- Title: Extracting Semantic Information from Noisy Data
- Duration: 6 month internship, starting February-March 2020
- Location: IRIT, Toulouse (https://www.irit.fr)
- Research Team: MELODI (https://www.irit.fr/-Equipe-MELODI-)
- Supervisors: Nicholas Asher, Tim Van de Cruys
- Contact: nicholas.asher@irit.fr, tim.vandecruys@irit.fr

In cooperation with AIRBUS

Description

A prominent research subject within the domain of machine learning is
adjusting learning and training to noisy data. The subject has been
actively researched within the context of computer vision (Goldberger
and Ben-Reuven, 2017; Vahdat, 2017; Veit et al., 2017); in our case we
are interested in training from noisy linguistic data. While many groups
are looking at noisy linguistic data for general purpose learning in
open domains (Baldwin et al., 2015), the goal of this research
internship is to extract semantic information from noisy linguistic data
in closed or relatively closed domains. Use cases involve notices to
airmen (Notams) and airport traffic information bulletins (ATIS),
maintenance logs or notes for aircraft or other industrial productions,
and notes from meetings. The interest in such use cases is that they
allow us to look at a variety of learning systems and compare
them. Within relatively closed domains, we have had success with distant
supervision models, where we learn weights for a set of expert coded
rules based on an estimation of ground truth labels for unannotated
data, where the rules are derived from the study of a small but
representative and meticulously annotated corpus (Badene et al.,
2019). We would like to compare such models with neural network based
approaches, such as word embedding that incorporate character-based
representations (Joulin et al., 2017), as well as transformer networks
(viz. BERT; Devlin et al., 2019) that we can adapt to the task with
specific pretraining.

This research internship would be suitable for a 2nd year master student
(M2) with knowledge of machine learning and natural language processing
algorithms. Experience with Python libraries for neural network
implementations (specifically Pytorch) is a plus.

References

Sonia Badene, Kate Thompson, Jean-Pierre Lorré, and Nicholas Asher
(2019). Weak Supervision for Learning Discourse Structure. In
Proceedings of the 2019 Conference on Empirical Methods in Natural
Language Processing and the 9th International Joint Conference on
Natural Language Processing (EMNLP-IJCNLP), pp. 2296-2305.

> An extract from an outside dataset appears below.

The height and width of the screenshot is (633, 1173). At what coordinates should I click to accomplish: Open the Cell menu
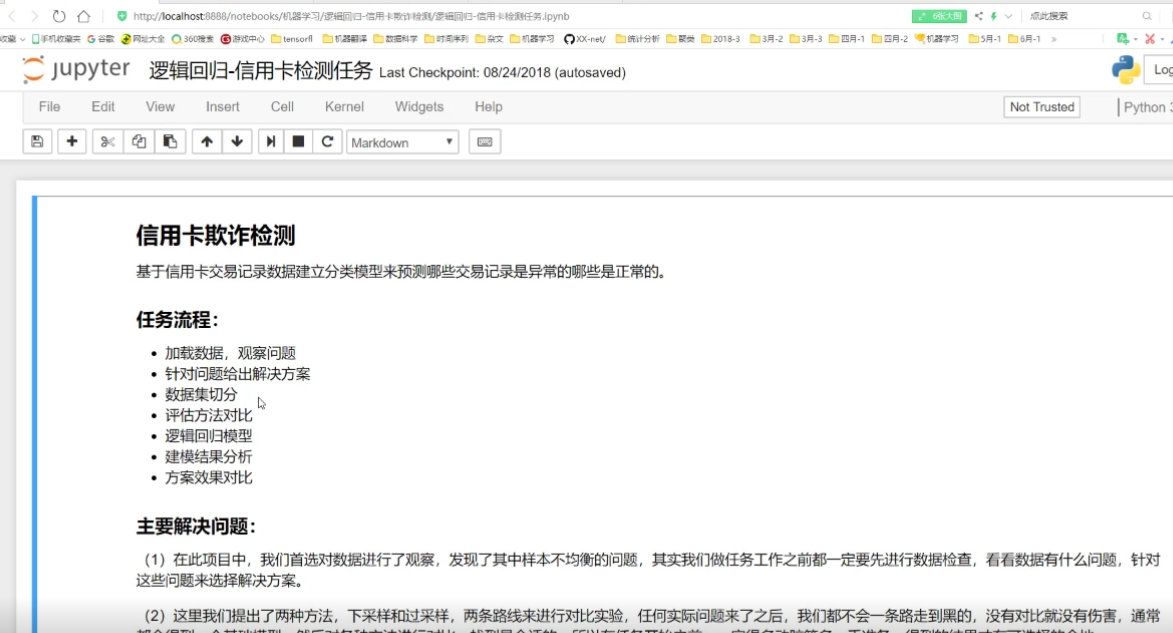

Baldwin, Timothy, Marie-Catherine de Marneffe, Bo Han, Young-Bum Kim,
Alan Ritter, and Wei Xu (2015). Shared tasks of the 2015 workshop on
noisy user-generated text: Twitter lexical normalization and named
entity recognition. In Proceedings of the Workshop on Noisy
User-generated Text, pp. 126-135.

Devlin, Jacob, Chang, Ming-Wei, Lee, Kenton and Toutanova, Kristina,
2019. BERT: Pre-training of Deep Bidirectional Transformers for Language
Understanding. In Proceedings of the 2019 Conference of the North
American Chapter of the Association for Computational Linguistics: Human
Language Technologies, pp. 4171-4186.

Jacob Goldberger and Ehud Ben-Reuven (2017). Training deep
neural-networks using a noise adaptation layer. In 5th International
Conference on Learning Representations (ICLR 2017), Toulon, France.

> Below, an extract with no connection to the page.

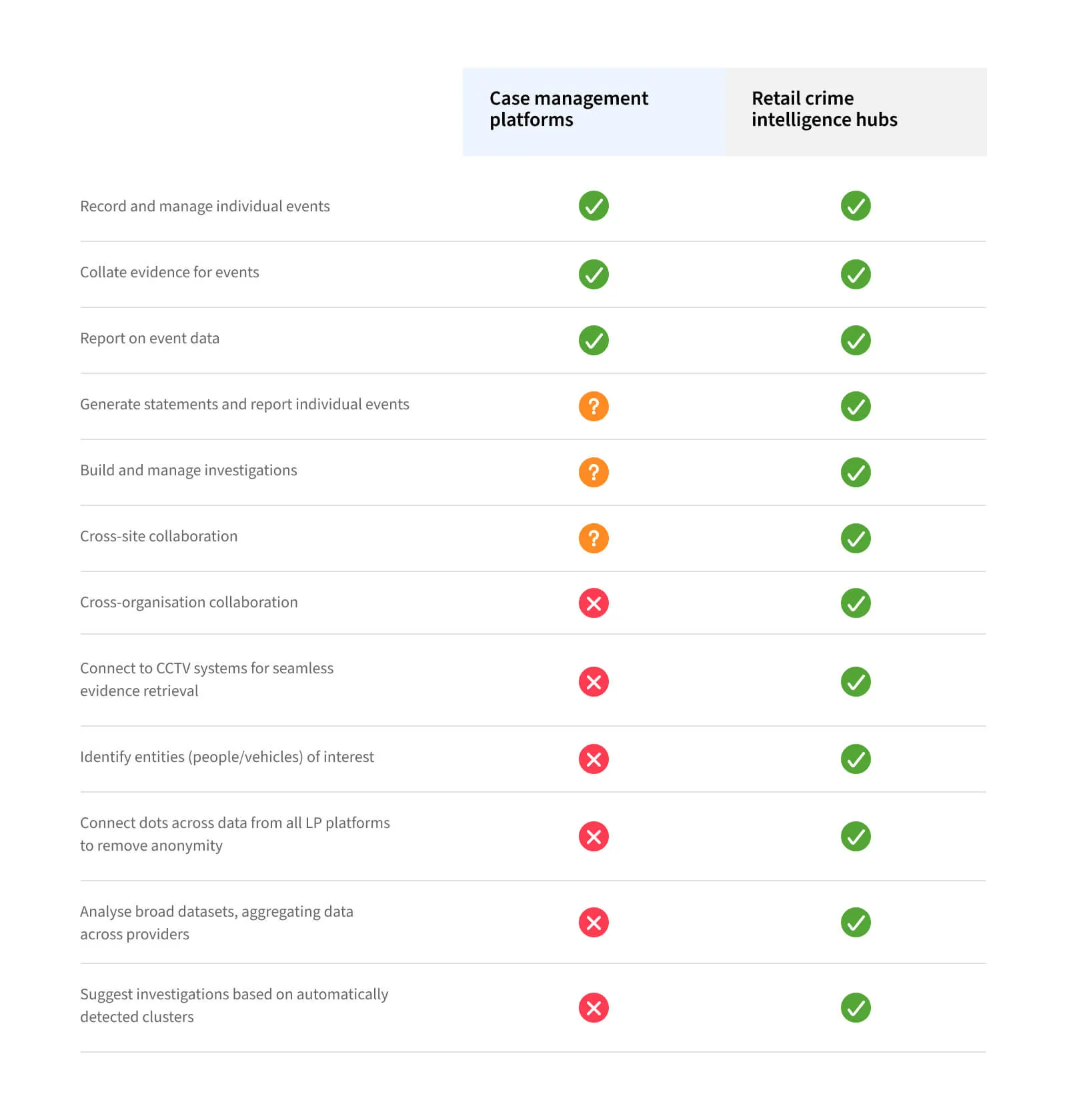Click the red cross for Suggest investigations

Joulin, A., Grave, E., Bojanowski, P., & Mikolov, T. (2017). Bag of
Tricks for Efficient Text Classification. In Proceedings of the 15th
Conference of the European Chapter of the Association for Computational
Linguistics: Volume 2, Short Papers (pp. 427-431). Association for
Computational Linguistics.

Arash Vahdat (2017). Toward Robustness against Label Noise in Training
Deep Discriminative Neural Networks. In Advances in Neural Information
Processing Systems 30: Annual Conference on Neural Information
Processing Systems 2017, Long Beach, CA, USA, pp. 5596-5605.

Andreas Veit, Neil Alldrin, Gal Chechik, Ivan Krasin, Abhinav Gupta, and
Serge J. Belongie (2017). Learning from Noisy Large-Scale Datasets with
Minimal Supervision. In 2017 IEEE Conference on Computer Vision and
Pattern Recognition (CVPR 2017), Honolulu, HI, USA, pp. 6575-6583.